Subject: Murphy’s Laws (Page 7)

In any decision situation, the amount of relevant information available is inversely proportional to the importance of the decision.

No matter how thin you slice it, it's still baloney.

Pills to be taken in twos always come out of the bottle in threes.

Social legislation cannot repeal physical laws.

Twitter makes you like people you don’t know, and Facebook makes you hate people you do

Trouble strikes in series of threes, but when working around the house the next job after a series of three is not the fourth job – it's the start of a brand new series of three.

If, while you are in school, there is a shortage of qualified personnel in a particular field, then by the time you graduate with the necessary qualifications, that field's employment is glutted.

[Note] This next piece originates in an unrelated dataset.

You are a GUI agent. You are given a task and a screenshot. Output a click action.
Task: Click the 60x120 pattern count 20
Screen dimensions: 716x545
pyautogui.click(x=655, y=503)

Whenever one word or letter can change the entire meaning of a sentence, the probability of an error being made will be in direct proportion to the embarrassment it will cause.

Incoming fire has the right-of-way.

Any action for which there is no logical explanation will be deemed "company policy."

Find out the cost before you get in.

Anything is edible if it is chopped finely enough.

Try to look unimportant, because the bad guys may be low on ammo and not want to waste a bullet on you.

An ounce of application is worth a ton of abstraction.

Remember that not all the faculty have all their faculties.

Any bureaucracy reorganized to enhance efficiency is immediately indistinguishable from its predecessor.

Surprise is an event that takes place only in the mind of a commander.

The faster a computer is, the faster it will reach a crashed state.

Don't let go of something until you have a hold of something else.

If it looks easy, it's tough… if it looks tough, it's near impossible.

An expert is one who knows more and more about less and less until he knows absolutely everything about nothing.